Director Kim Jee-woon and Lee Byung-hun are turning into Korea’s own Scorsese and De Niro. After flopping around the industry for a while and getting notice on and off for his interesting, if uneven, films (The Quiet Family, The Foul King), international audiences sat up and took note of Kim’s segment in the horror anthology Three. A year later A Tale of Two Sisters (2003) really made a splash. Imperfect though it was, Sisters had a certain amount of chutzpah vis-à-vis Korean horror at the time, with just enough twists and turns to juice the genre and extend its shelf life. Then, in 2005, came A Bittersweet Life.

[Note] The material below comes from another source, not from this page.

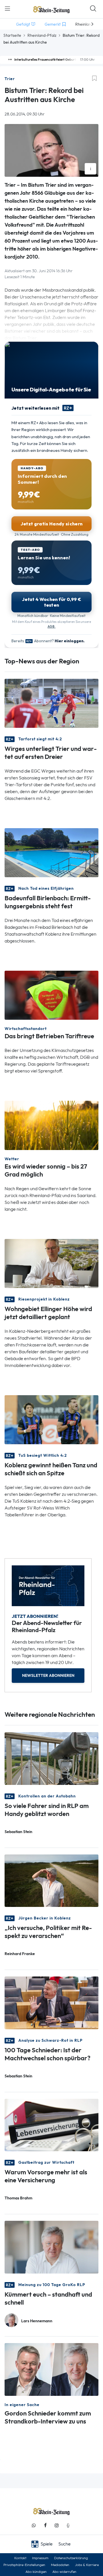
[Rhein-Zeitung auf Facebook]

That film did two things. First, it launched Kim into the upper echelon of the Korean urban crime drama club. Slick, taut, nihilistic and unglamorously violent, it has since become a touchstone for Korean gangster dramas and set the bar pretty high for other filmmakers working in the same genre (and they are myriad in Korea). Second, while Lee was already a “star,” it fundamentally changed the nature of his shiny. Goodbye matinee idol, pretty-boy manchild, hello Serious Actor with actual, adult sex appeal and the stones to play vaguely unsympathetic characters. Kim and Lee’s second outing together, The Good, The Bad, The Weird, wasn’t quite the kimchi Western success they’d hoped for, but at least it was different. It wasn’t a pedestrian rom-com, or a toilet humour comedy, or a dying spouse weepy. A little credit is due.
Evidently the pair were scared away from creativity by that relative failure, and so they’re back to doing what gave both their careers a jolt to begin with. Venturing in Park Chan-wook revenge thriller territory, I Saw the Devil is what you’d get if a methed-out Park fed his cast crack-laced panchan and jazzed the crew with ecstasy. In other words, it will be hard for the next revenge thriller out of the ROK to top this.
Soo-hyun (Lee) is highly skilled (natch!) secret service agent whose pregnant fiancée is pleasure serial killer Kyung-chul’s (Choi Min-sik going Oldboy on steroids) latest victim. Detective Oh (Cheon Ho-jin, Daisy) has been after Kyung-chul for forever, but is always a step behind. Soo-hyun, however, has the unique skill set and connections — his fiancée’s dad is a retired police captain — to get the job done. (Best not to ask why Oh can’t tap the same information.) Thus begins a methodical cat and mouse game that sees Soo-hyun metamorphose into the same kind of psychopath as Kyung-chul.
Needless to say, this raises all manner of conundrum, chief among them where the moral line should be drawn — by both Soo-hyun and Kim. Long before he has his own epiphany about the lack of value in the concept of equalising bloodlust Kim confuses commentary with collaboration. Soo-hyun’s MO is supposed to elicit sad condemnation of him and his actions but it also allows Kim a vicious playground to gallivant in.
Soo-hyun repeatedly finds Kyung-chul by tagging his car with some kind of fancy-schmancy government-issue tracking gadget (probably made by Samsung) and repeatedly allows him to victimise random women (you don’t say?). Soo-hyun eventually comes to the rescue, just in time to gleefully torture Kyung-chul himself. Rinse and repeat. Net result? Kim wallows in exploitive gore and thereby negates the moralising about vengeance exacting a high price on the vengeful. It is hard to condemn violence as an answer when Kim’s (and DOP Lee Mo-Gae’s) camera gives the ghastliness an almost emollient, worshipful gaze. There’s a fine line between satire and/or critique and drinking the Kool-Aid and Kim tilts right over into a big, red jug of exploitation cinema pseudo-juice.
Questionable filmmaking and mixed messages aside, there are some spectacular set pieces and utterly creative deaths and maimings if you can get past the hypocrisy inherent in the story, or rather the disconnect between story, message and execution. This is polished, high grade, graphic stuff that supposedly sent members of the veteran festival audiences at TIFF to the lobby and/or restrooms. Though it becomes exhausting Lee and Choi totally commit to their roles and the focused enthusiasm with which they throw themselves into them makes for some intense, squirm-inducing moments. Check out a car-bound knife fight, a greenhouse chase, Kyung-chul’s cohort with, shall we say, unsavoury eating habits (I will never pillory vegemite again!) and the final haunted house showdown. Then there are Soo-hyun’s practise runs on sex offenders that crop up on a list of suspects. Put it this way: gentlemen, you will cringe.